Celebrado em junho, o Mês do Meio Ambiente amplia as discussões sobre a necessidade de transformar compromissos ambientais em práticas concretas dentro das empresas. O debate ganha ainda mais relevância diante dos dados do Panorama dos Resíduos Sólidos no Brasil 2025, da Abrema, que apontam que o país gerou mais de 81 milhões de toneladas de resíduos em 2025, mas reciclou apenas 4,5% desse volume.

O cenário tem aumentado a pressão sobre companhias de diferentes setores para adotarem modelos de gestão mais eficientes, rastreáveis e alinhados às novas exigências ambientais.
Com o avanço da agenda ESG, da pressão regulatória e da cobrança crescente do mercado por processos mais sustentáveis, empresas vêm sendo desafiadas a rever a forma como lidam com gestão de resíduos, logística reversa, rastreabilidade ambiental e eficiência operacional.
“Durante muito tempo, a sustentabilidade foi tratada como uma pauta paralela dentro das empresas. Hoje, ela já influencia diretamente eficiência operacional, gestão de processos, rastreabilidade e tomada de decisão estratégica. As companhias começaram a entender que gestão ambiental também é gestão de performance”, afirma Lucas Urias, diretor de Estratégia e Inovação do Grupo Multilixo.
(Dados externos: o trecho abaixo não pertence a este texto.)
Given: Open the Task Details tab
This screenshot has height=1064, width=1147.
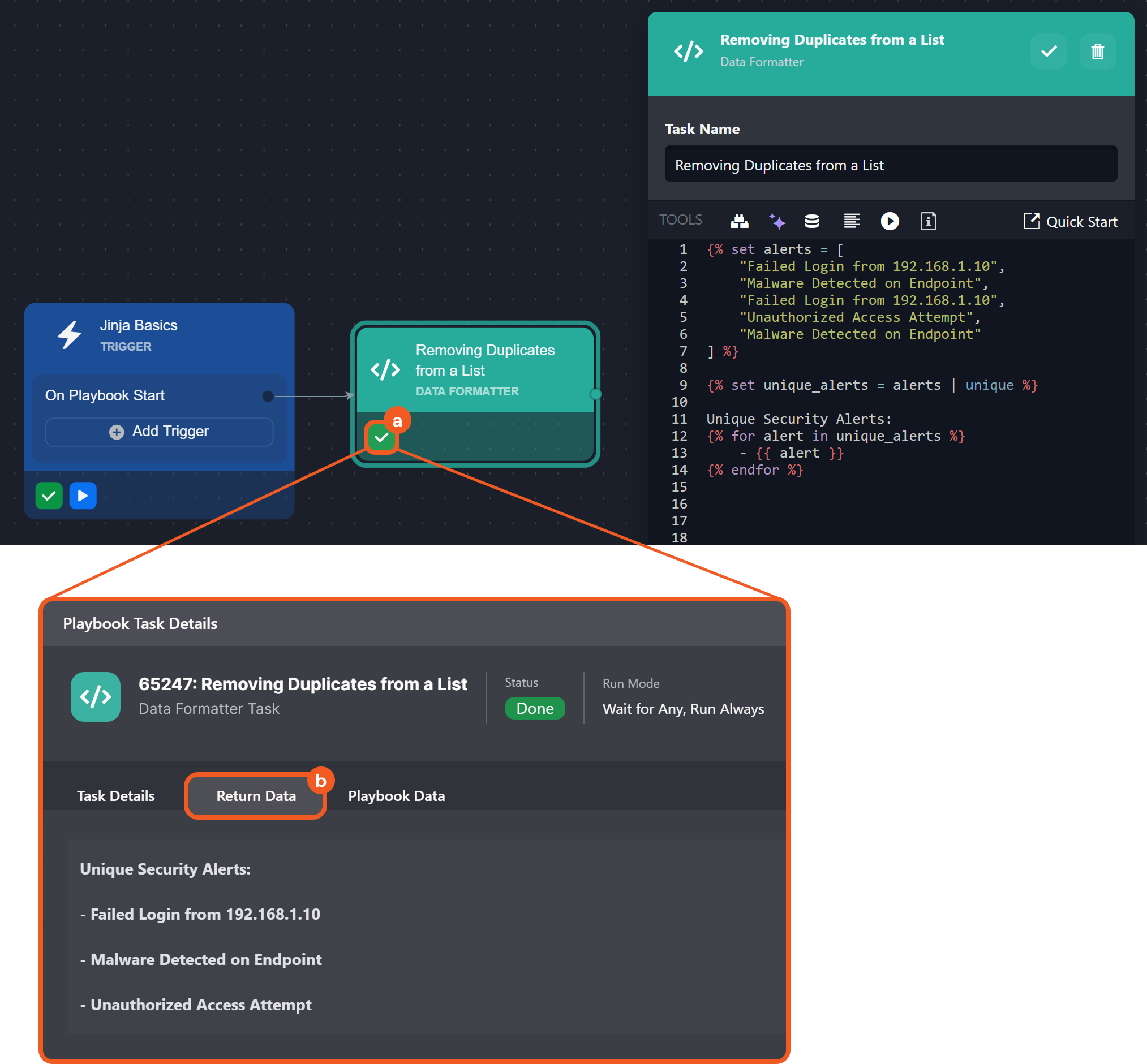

Entre os principais desafios enfrentados pelas empresas estão a destinação correta de resíduos, a adequação regulatória, a rastreabilidade de materiais, a redução de impactos ambientais e a implementação de processos sustentáveis sem comprometer a produtividade.
Nesse cenário, cresce a procura por soluções integradas e apoio técnico especializado para estruturar operações mais preparadas para as novas demandas do mercado.
Além da conformidade ambiental, a sustentabilidade também passa a ser vista como uma ferramenta de otimização de processos, redução de desperdícios e fortalecimento da reputação corporativa.
“A tendência é que sustentabilidade e operação se tornem cada vez mais inseparáveis. As empresas que conseguirem transformar gestão ambiental em parte da estratégia do negócio terão ganhos importantes de eficiência, competitividade e preparação para o futuro”, conclui Urias.